An analysis of raw ground turkey revealed a surprising amount of risky bacteria and a few cases of potentially deadly bacteria. The turkey industry disputes the results.
More than half the 257 packages of raw ground turkey tested in a new Consumer Reports investigation contained fecal bacteria.
The report said:
Some samples harbored other germs, including salmonella and staphylococcus aureus, two of the leading causes of foodborne illness in the U.S. Overall, 90 percent of the samples had one or more of the five bacteria for which we tested.
Nearly all the bacteria they found were also resistant to at least one commonly used antibiotic, CR said. Such bacteria could cause food poisoning and urinary, bloodstream and other infections, and in rare cases could be fatal.
These bacteria are killed during proper cooking, CR says. But precautions are still warranted, including making fresh meat the last item you pick up at the store, freezing meat you don’t plan to cook in the next couple days, and washing hands and surfaces thoroughly after handling raw meat.
Consumers Union, the advocacy group that publishes Consumer Reports, used the findings to argue that the government should enforce stricter food safety standards and ban antibiotics for animal production except to treat illness.
The report said:
Turkeys (and other food animals, including chickens and pigs) are given antibiotics to treat acute illness; but healthy animals may also get drugs daily in their food and water to boost their rate of weight gain and to prevent disease. Many of the drugs are similar to antibiotics important in human medicine.

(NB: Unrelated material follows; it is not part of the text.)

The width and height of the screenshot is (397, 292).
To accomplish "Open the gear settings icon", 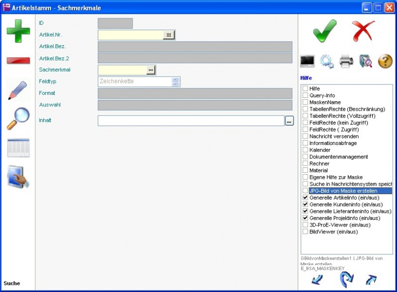I will pyautogui.click(x=327, y=61).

That practice, especially prevalent at large feedlots and mass-production facilities, is speeding the growth of drug-resistant superbugs, a serious health concern.
The National Turkey Federation issued a press release challenging Consumer Reports’ findings and methodology. It argued that CR highlighted the presence of less dangerous but common bacteria such as E. coli, and that more dangerous ones, including salmonella, were relatively rare. It also claimed that CR tested for resistance to antibiotics that are infrequently or no longer used, and therefore overstated the importance of its findings.
Three out of the 257 samples CR tested, about 1 percent, contained MRSA, a bacterium that can cause severe illness or death. The National Turkey Federation said those samples were an understandable cause for concern, but that the larger report was presented without enough context.